I’d never heard of RDGLDGRN before this show. The colors in the band’s name represent the band members: Red (Marcus Parham), Green (Pierre Desrosiers) and Gold (Andrei Busuioceanu), and they wear their respective colors all the time (although I didn’t realize that Andrei’s shirt was gold until after reading this).
The blurb tells us that “if you go to a RDGLDGRN show, you’ll see a traditional stage set-up with a full complement of instruments… you can hear and feel the excitement of a full-blown band and a full drum set.” However, with “their recent experimentation with Brazilian-style percussion over acoustic versions of their songs, they decided that an all-acoustic set infused with Brazilian vibes would make for the perfect Tiny Desk concert.”
They start with their new single “Karnival” a fun song played on ukulele with lots of percussion. Green does most of the rapping although everyone sings. After this they played unplugged versions of some of their best-known songs (although not known by me, obviously).
Before starting “Chop U Down” they say don’t sing along with this one, you’ll mess us up! Gold plays a scratchy guitar and red plays a simple melody on the high notes while Green raps away. It has a very catchy chorus especially the way the other singers add parts to the song.
When it’s over Gold tells us that the best part of a RDGRNGLD show is when Green forgets a verse (I don’t think he did, but it seemed like he almost did). Green says the last time he forgot words, he freestyled a verse and no one noticed the mistake.
“Doing The Most” is more sung than rapped—they have great voices. I really like the melodies of this song. This is the song where the audience is meant to sing along (to the insanely catchy buh bah bah bah part). All the while, Gold was keeping the beat on the guitar body.
They had only prepared three songs, but they were having so much fun, they decided to do a fourth. For this last song they semi-freestyle something. Green started rapping and they played along. It’s not very long and for some reason is called “No Pixar” (Freestyle) (I didn’t hear them say the word Pixar at all), but it’s a fun song and his freestyling is quite impressive.
I still don’t know much about RDGLDGRN, but it was a fun show.
[READ: March 10, 2016] “The Boy Who Had Never Seen the Sea”
J.M.G. Le Clézio won the Nobel Prize in Literature in 2008. Which pretty much means I’d better like this story, right? Well, it turns out that this particular story was written in 1978 (and was translated by Deborah Treisman) so that gives me a pass, I think.

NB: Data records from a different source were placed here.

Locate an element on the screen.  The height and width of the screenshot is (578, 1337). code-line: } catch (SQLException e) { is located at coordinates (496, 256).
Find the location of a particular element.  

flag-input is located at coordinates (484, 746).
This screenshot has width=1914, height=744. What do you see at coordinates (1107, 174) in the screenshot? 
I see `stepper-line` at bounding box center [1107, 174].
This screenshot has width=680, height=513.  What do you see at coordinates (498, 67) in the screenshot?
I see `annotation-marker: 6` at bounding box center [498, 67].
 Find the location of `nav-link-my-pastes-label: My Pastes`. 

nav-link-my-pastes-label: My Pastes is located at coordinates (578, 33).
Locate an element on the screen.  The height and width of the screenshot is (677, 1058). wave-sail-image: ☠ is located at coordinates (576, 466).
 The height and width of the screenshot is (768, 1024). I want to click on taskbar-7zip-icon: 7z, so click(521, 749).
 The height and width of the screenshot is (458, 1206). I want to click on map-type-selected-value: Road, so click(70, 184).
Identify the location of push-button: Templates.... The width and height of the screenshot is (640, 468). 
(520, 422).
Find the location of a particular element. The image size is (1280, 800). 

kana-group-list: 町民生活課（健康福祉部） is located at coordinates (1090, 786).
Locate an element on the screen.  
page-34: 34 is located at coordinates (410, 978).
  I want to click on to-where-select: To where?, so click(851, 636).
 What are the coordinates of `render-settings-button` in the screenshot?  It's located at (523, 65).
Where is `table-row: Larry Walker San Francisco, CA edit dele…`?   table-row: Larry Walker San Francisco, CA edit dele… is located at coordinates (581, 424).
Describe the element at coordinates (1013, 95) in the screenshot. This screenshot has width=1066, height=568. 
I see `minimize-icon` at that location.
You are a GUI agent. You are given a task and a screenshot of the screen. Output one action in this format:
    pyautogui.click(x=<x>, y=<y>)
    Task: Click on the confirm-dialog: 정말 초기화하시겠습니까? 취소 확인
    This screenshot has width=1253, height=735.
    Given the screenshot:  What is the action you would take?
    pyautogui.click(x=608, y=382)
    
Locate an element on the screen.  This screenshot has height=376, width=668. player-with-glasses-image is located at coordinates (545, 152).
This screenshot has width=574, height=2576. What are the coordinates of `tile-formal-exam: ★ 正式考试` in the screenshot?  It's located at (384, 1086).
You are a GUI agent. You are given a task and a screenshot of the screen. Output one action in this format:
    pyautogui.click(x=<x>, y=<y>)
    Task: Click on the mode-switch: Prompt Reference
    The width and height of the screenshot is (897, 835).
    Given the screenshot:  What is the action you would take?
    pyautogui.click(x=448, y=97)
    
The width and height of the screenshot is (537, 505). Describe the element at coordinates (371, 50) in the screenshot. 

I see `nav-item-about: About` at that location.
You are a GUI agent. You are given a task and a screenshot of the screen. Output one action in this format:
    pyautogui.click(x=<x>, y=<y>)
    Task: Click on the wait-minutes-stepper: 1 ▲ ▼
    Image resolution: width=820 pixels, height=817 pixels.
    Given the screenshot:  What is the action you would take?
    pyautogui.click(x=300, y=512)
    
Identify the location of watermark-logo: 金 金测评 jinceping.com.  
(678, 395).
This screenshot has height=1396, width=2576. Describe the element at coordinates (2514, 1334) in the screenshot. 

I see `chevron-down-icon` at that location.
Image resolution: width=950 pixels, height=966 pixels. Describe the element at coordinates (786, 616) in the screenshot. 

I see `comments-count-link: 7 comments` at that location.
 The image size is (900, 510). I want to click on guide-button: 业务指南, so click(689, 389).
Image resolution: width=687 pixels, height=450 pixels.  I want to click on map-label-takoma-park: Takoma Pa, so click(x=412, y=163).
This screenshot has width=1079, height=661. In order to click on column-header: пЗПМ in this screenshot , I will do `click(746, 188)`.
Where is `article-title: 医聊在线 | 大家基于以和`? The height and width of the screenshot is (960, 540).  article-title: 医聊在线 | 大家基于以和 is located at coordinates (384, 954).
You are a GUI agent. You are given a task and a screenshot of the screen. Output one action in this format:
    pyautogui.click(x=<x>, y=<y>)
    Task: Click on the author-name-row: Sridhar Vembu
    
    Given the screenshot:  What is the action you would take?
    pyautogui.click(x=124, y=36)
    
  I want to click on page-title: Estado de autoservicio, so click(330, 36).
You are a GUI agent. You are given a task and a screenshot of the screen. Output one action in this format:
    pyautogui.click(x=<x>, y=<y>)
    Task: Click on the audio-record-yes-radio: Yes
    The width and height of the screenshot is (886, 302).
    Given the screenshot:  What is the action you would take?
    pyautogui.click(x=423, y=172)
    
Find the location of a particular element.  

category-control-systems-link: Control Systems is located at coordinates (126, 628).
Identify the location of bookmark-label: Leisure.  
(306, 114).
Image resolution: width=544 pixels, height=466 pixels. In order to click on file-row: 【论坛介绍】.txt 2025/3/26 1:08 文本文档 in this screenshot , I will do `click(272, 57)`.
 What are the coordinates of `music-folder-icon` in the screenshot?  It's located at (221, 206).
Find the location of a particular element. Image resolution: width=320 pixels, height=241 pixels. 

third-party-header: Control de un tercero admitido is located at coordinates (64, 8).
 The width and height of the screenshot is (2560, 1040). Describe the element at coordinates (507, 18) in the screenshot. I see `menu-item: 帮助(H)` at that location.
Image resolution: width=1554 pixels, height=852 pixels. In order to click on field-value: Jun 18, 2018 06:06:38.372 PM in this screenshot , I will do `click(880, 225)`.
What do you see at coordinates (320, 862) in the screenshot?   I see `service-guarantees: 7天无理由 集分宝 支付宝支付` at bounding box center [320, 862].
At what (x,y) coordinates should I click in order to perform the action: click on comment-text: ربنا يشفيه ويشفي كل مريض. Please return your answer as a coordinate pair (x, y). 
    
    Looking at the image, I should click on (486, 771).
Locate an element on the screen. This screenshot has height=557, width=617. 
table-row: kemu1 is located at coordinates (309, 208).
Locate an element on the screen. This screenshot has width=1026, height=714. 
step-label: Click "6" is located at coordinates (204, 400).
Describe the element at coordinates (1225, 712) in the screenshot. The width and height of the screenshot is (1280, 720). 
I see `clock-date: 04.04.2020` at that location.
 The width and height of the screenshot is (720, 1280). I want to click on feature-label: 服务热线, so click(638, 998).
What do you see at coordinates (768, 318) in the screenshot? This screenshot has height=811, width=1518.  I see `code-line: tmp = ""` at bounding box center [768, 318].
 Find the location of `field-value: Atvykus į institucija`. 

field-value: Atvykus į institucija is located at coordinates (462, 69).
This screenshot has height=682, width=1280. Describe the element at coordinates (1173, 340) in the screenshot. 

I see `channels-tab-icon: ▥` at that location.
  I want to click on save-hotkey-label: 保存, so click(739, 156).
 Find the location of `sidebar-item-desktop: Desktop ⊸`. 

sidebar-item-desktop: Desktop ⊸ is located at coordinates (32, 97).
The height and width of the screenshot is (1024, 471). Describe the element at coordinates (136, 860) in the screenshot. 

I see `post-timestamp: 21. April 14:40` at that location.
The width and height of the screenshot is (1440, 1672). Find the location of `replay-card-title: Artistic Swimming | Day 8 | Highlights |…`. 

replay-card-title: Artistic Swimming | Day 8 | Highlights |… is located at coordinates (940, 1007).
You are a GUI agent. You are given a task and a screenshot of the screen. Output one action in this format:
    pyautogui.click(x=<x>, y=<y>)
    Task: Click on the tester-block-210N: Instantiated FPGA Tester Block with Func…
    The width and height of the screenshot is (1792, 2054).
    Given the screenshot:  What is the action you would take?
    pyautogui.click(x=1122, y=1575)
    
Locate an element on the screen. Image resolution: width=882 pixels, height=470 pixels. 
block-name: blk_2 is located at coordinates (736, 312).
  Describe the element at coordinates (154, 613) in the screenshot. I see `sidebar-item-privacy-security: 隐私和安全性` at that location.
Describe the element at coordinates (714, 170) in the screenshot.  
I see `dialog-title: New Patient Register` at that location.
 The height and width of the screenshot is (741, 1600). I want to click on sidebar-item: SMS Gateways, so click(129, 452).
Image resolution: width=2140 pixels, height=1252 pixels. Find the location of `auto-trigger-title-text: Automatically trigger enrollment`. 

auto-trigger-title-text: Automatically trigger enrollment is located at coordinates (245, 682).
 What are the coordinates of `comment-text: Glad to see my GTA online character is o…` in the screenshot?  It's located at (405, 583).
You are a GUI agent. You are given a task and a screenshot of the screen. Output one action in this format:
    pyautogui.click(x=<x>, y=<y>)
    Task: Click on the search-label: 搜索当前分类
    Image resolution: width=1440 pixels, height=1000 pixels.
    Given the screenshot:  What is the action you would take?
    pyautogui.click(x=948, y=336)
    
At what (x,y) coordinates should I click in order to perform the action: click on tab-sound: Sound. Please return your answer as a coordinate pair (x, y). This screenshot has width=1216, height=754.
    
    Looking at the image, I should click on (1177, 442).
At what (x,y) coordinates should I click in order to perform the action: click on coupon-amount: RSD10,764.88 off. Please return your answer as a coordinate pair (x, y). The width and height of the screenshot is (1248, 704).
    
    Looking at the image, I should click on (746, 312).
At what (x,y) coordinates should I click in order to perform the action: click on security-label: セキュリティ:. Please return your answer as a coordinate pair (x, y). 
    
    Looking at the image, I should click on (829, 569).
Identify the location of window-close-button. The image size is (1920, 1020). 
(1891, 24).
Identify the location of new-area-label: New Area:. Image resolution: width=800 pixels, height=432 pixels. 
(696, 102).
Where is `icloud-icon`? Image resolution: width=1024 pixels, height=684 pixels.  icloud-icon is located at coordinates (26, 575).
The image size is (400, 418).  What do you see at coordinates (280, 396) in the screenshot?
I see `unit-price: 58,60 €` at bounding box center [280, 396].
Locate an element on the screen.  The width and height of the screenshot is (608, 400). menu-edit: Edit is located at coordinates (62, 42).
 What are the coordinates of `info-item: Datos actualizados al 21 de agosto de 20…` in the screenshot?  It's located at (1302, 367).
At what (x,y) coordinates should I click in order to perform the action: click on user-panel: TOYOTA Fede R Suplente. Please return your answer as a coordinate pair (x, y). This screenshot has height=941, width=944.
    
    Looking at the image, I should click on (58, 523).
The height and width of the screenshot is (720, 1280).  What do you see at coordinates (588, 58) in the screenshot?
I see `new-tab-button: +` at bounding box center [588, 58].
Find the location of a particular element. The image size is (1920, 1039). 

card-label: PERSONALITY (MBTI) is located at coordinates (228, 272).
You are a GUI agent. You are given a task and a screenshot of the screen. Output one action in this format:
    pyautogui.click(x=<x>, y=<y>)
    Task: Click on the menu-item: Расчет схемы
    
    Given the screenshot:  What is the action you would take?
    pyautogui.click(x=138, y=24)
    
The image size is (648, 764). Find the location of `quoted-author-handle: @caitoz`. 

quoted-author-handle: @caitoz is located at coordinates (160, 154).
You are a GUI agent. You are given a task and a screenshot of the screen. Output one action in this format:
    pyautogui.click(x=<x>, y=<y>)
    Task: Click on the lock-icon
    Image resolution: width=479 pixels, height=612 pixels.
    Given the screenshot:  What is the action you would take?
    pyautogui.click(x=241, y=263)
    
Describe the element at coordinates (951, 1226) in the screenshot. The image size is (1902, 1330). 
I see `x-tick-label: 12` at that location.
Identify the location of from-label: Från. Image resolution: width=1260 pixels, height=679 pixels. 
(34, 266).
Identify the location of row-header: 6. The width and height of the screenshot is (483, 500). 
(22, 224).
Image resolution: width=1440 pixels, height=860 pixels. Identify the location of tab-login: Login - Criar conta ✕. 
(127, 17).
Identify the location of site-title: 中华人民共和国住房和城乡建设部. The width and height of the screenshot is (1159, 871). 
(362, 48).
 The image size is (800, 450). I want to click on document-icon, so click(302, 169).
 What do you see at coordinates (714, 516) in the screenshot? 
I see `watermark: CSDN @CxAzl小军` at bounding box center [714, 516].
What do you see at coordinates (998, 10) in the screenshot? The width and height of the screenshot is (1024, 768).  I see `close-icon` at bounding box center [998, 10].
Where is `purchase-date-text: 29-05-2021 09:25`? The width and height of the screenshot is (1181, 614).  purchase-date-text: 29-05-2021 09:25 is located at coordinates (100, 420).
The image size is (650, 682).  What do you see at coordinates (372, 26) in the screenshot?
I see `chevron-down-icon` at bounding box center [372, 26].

Actually I did enjoy this story, although I found it most unusual.
It didn’t read like a 1970s story, but it certainly had a much less plot-driven feel. It seemed relaxed and like it wanted to just unfold around the reader.
It begins in the first person. The unnamed narrator is talking about a boy called Daniel. Daniel (who had a jaw like a knifeblade–I didn’t like that this specific detail was mentioned twice and then not put to any use) wanted to be called Sinbad. He had read the Adventure of Sindbad many many times. It may have been the only book he ever read and he carried it with him everywhere.
He didn’t speak much and really only ever wanted to talk about the sea. But not if you were just talking about swimming or whatever.
And then one day he disappeared from school. His bed was made and it was obvious he hadn’t slept in it. The boys didn’t think it that odd–they all just assumed he left for the sea. The adults, on the other hand, freaked out, understandably. And they looked and searched and questioned and prodded and then…they stopped looking. They declared that people go missing every year and that was that.
Secretly the boys asked each other “Do you think he’s there now?” without ever specifying where “there” was.
The next section shifts gears. Now, in third person, the story speaks of Daniel’s arrival. He boarded a train, he rode to the sea and for the first time in his life, he was able to appreciate the beauty of what he had only read about. The story is fairly long and nearly 3/4 of it is taken up with Daniel’s appreciation of the sea. It is gorgeous writing. So beautiful, in fact, that it’s not worth me summarizing. Suffice it to say that he enjoys the sea with all of his senses.
He even befriends a sea creature in what is simultaneously unreal and yet possible (I’m not sure where he is and if this creature actually lives there, but the scenes is fantastic).
The sea tries to push him away as the sea will do, but he is intent on staying.
When the reverie is over we return to the original narrator speaking about Daniel again.
So was that all a dream, an imagination of what Daniel might have accomplished? Or the actual events?